(Collected data entries)
[Start of Attachment]
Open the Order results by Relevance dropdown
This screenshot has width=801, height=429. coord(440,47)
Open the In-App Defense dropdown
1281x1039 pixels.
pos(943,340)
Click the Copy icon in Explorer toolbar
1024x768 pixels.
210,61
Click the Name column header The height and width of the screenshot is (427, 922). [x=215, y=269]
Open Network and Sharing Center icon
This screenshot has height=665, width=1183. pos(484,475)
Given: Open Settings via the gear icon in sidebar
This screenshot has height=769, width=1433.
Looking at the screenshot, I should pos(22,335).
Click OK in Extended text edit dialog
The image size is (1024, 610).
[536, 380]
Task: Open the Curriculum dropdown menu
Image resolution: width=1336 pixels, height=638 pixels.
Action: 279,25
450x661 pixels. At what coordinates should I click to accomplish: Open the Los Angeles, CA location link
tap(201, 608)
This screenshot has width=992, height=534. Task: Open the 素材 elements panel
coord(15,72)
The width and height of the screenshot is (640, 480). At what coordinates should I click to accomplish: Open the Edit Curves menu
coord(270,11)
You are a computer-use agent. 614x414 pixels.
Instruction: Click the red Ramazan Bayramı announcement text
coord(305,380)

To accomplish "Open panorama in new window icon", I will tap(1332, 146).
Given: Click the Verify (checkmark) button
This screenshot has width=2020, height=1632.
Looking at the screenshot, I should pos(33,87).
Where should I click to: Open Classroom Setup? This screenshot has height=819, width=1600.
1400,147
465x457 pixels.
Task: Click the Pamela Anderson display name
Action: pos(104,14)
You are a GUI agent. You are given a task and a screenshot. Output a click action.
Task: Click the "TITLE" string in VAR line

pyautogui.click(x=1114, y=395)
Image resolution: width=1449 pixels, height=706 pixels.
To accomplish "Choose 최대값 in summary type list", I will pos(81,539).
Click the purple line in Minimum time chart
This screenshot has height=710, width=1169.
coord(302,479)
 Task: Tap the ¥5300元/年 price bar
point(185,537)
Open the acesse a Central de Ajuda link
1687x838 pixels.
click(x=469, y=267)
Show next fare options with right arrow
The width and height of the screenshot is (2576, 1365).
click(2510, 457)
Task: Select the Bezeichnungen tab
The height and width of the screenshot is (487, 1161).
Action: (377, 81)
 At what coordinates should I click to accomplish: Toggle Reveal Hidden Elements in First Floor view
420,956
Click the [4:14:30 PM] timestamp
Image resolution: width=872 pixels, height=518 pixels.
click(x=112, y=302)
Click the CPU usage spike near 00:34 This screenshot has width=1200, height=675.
[End of Attachment]
§ **Exercise objective**
Find the word "agent" in the entries above and gather every line that holds it.

§ **Response to this task**
You are a computer-use agent. 614x414 pixels.
You are a GUI agent. You are given a task and a screenshot. Output a click action.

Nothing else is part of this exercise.